According to Kuster, the TUM researchers were able to identify proteins for 97 percent of the genes graded at the highest level of evidence. In the case of genes identified as protein coding based on the lower standards of evidence, on the other hand, their coverage dropped to around 50 percent.
"Because our coverage is so different for these different grades, we conclude that a lot of those proteins [based on lesser evidence] are probably no longer [made in humans]," he said.
He cited the example of olfactory G protein-coupled receptors, a class of proteins linked to taste and smell that proteomics researchers have struggled to detect.
"There are more than 800 [genes] for these in the genome, but more than half of those, no one has ever seen," Kuster said. "The biological interpretation is that modern humans don't actually rely so much on their senses of smell and taste as they might have a long time ago, and so therefore [those genes] have been turned off."
The flip side of this, he noted, is that the studies also identified proteins from genes not previously identified as protein-coding. The JHU-led project, in particular, focused on using proteomics data to reannotate existing genomics data, with the Bangalore, India-based Institute of Bioinformatics, of which Pandey is founder and director, playing a major role in this effort.

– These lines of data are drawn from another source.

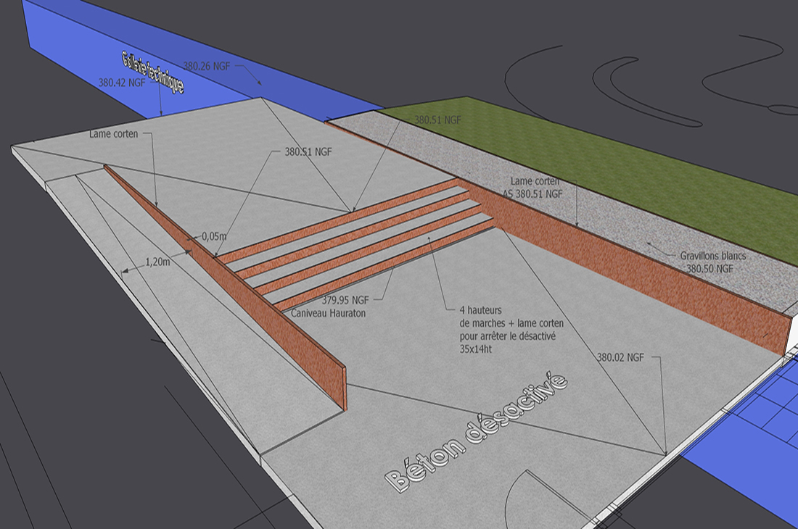Pick the "0,05m" dimension text
Screen dimensions: 798x529
[x=213, y=236]
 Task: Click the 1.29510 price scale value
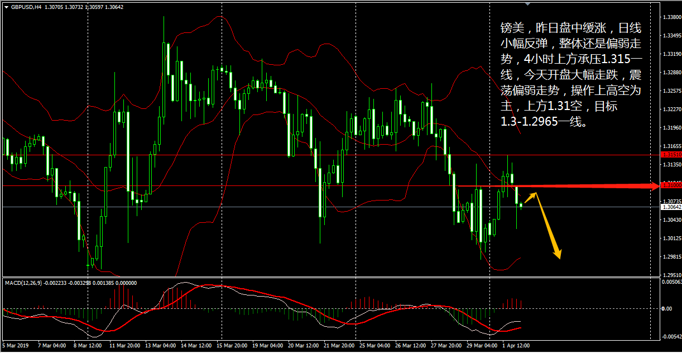coord(672,275)
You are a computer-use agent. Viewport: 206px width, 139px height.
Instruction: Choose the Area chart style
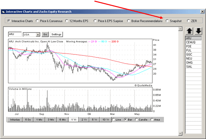tap(155, 120)
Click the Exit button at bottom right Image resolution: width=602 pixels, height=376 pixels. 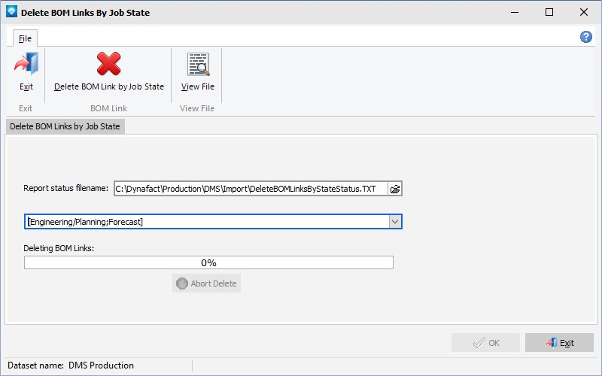(x=559, y=343)
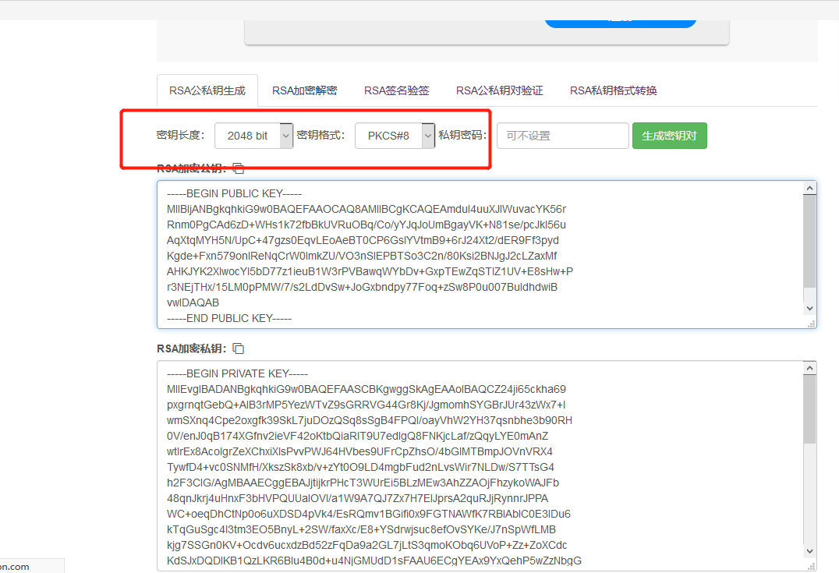
Task: Click the private key scrollbar thumb
Action: click(x=810, y=413)
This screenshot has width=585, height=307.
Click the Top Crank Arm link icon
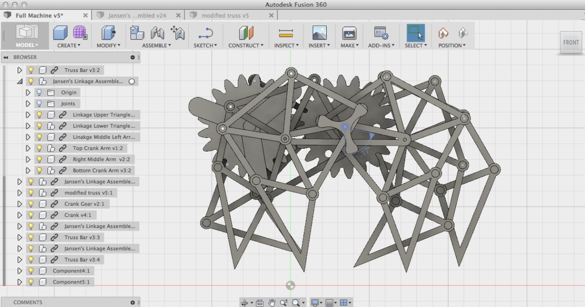[x=61, y=148]
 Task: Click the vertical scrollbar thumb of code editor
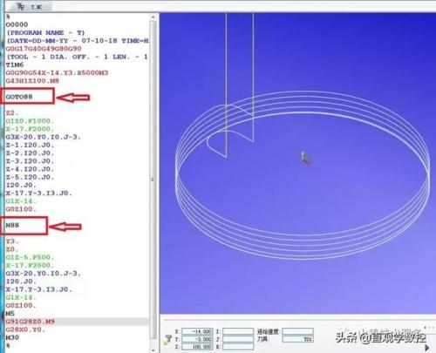pyautogui.click(x=153, y=180)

After comparing their mass spectra to conventional reference databases, Pandey and his colleagues then searched spectra left unmatched by this process to a series of unconventional databases that included a 6-frame reference genome, 3-frame pseudogenes, 3-frame RefSeq transcripts, 3-frame non-coding RNA, N-terminal sequences, and signal peptides. Through this analysis they identified 808 novel annotations of the human genome, including translation of 140 pseudogenes, 44 novel ORFs, 9 non-coding RNAs, 160 novel regions within annotated genes, 110 gene/protein/exon extension events, 198 novel protein N-termini, and 201 novel signal peptide cleavage sites.

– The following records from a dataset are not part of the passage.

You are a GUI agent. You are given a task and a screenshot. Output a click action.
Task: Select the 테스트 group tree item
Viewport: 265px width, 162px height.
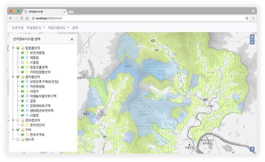30,139
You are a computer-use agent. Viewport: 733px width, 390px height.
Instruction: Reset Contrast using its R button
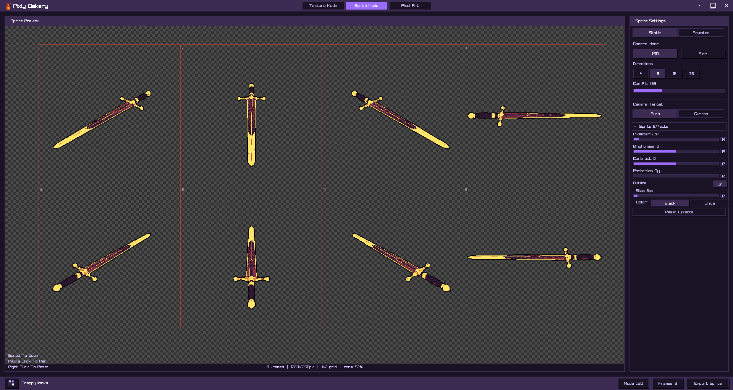(723, 164)
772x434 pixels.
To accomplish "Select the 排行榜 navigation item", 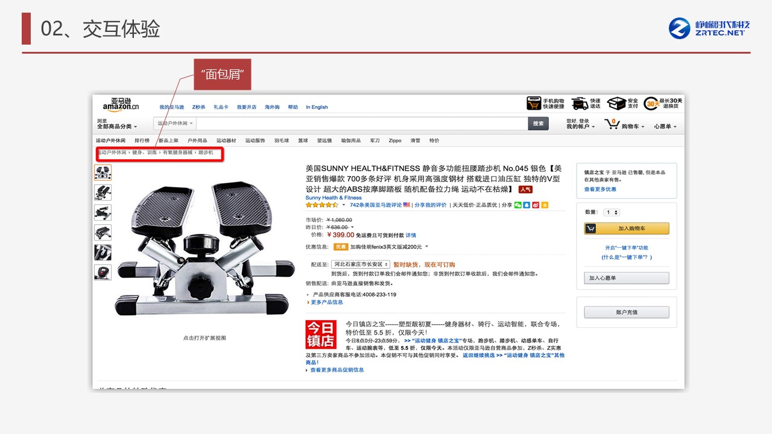I will tap(142, 140).
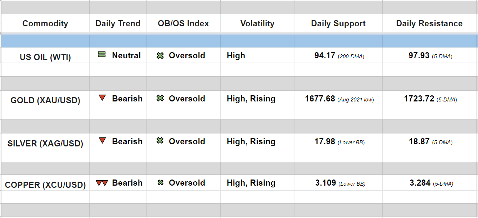478x218 pixels.
Task: Select the US OIL (WTI) cell
Action: tap(45, 57)
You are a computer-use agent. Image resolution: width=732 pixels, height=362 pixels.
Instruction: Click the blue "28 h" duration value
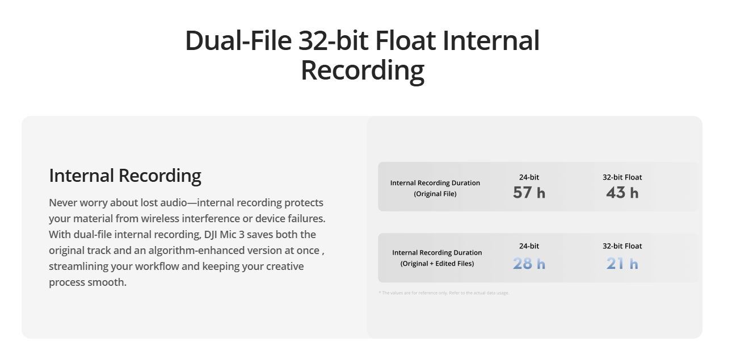[529, 264]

The researchers confirmed these findings through manual analysis of these spectra and, in certain cases, validation via use of synthetic peptides.
While Pandey and his team didn't use synthetic peptides in all cases, he said he believed this should become standard for validating unusual matches, particularly as the cost of generating these reagents continues to come down.
"With an unusual finding, I think the bar should be a little bit higher," he said.
The JHU map was generated entirely by Pandey and his co-authors, who performed mass spec analysis on either a Thermo Fisher Scientific LTQ-Orbitrap Velos or Orbitrap Elite of 30 normal human samples, including 17 adult tissues, seven fetal tissues, and six purified primary haematopoietic cells.
The TUM map consists of 40 percent data generated by Kuster and his co-authors and 60 percent data gathered from outside researchers and repositories. To simplify processing of the data, the researchers collected only data that had been generated on Orbitrap instruments.
Both maps are accessible via web-based interfaces – Human Proteome Map, in the case of the JHU profile, and ProteomicDB, in the case of the TUM profile – that Pandey and Kuster alike said they hope will provide easy access for specialists and general biologists alike.
"We have [proteomic] repositories, but the issue is that for the average biologist who is not a programmer, how are we helping them?" Pandey said. "We want people over a cup of coffee to be able to browse and look for their favorite protein and where it is found and what peptide [can be used to measure it], and I think this resource allows them to do that in an easy way."